Aneal Basi was opposed to the application arguing that there is no implied undertaking [para 7].  Dave Basi and Virk accept the implied undertaking but resist the return of the materials [para 8].
In a thorough decision, AW MacKenzie ACJSC first tackled the issue of whether there was an implied undertaking [paras 11-46].   With respect to that issue, MacKenzie ACJSC first recognized that "an accused who receives disclosure material pursuant to the Crown's Stinchcombe obligations, or to a court order, does so subject to an implied undertaking not to disclose its contents for any purpose other than making full answer and defence in the proceeding" [para 42].  On the basis of this undertaking MacKenzie ACJSC agreed with the Crown that since the proceedings are over the accused are not permitted to make any further use of the materials [para 45].

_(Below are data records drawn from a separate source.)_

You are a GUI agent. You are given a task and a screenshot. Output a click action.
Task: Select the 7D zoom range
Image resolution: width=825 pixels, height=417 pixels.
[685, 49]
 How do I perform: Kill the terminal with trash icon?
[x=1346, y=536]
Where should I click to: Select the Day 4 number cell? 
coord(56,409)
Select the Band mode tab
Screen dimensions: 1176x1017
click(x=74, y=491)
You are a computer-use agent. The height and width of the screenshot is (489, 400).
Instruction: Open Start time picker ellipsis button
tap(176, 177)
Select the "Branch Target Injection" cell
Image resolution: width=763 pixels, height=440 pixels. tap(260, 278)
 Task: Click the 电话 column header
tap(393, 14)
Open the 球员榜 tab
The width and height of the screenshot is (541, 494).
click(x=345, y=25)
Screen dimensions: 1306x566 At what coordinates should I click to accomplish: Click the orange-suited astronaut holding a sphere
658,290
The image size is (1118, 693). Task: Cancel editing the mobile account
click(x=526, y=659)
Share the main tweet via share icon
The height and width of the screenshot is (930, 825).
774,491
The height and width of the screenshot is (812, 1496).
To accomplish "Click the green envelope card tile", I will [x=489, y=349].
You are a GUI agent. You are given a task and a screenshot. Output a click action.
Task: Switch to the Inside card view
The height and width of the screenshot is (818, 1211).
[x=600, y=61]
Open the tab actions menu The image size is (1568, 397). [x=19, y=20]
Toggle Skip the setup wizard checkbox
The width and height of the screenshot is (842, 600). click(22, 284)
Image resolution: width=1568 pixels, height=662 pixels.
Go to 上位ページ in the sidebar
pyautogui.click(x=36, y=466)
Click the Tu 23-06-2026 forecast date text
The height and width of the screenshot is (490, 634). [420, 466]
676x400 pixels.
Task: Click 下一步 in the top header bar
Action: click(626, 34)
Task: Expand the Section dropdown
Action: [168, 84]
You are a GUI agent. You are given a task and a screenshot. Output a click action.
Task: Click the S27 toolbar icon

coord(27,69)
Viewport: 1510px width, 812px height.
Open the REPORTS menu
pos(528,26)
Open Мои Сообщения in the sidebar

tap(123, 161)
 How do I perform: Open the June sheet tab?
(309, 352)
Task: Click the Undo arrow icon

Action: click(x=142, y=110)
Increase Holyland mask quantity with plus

Having found that such an undertaking exists, MacKenzie J considered the impact from the use of these materials on the Stinchcombe application [para 47-64].  In doing so, she rejected the accused argument that the use of these materials in court, the access to them by the media and the reference to them in previous rulings somehow removes this implied undertaking:
...it is, in my opinion, immaterial that some of the Application Materials, or information contained in them, is accessible to the public from other sources. Indeed, Griffin J.'s comments apply more forcefully in the criminal context given the restrictions on the public examination of criminal files. The public availability of documents produced pursuant to Stinchcombe obligations does not of itself displace the limited purpose for which the documents were produced to the defendants [para 63].
Finally MacKenzie ACJSC considered the return of the disclosed materials [para 64-77].  In doing so she considered the issues at which the implied undertaking is aimed: minimization of the intrusion on privacy generated by compelled production and to prohibit improperly motivated proceedings to gain access to materials [para 72] .  Citing the large volume of material and number of third party interests implicated in the matter, Her Honour held that it was within the jurisdiction of the court and consistent with the implied undertaking to order the return of the materials.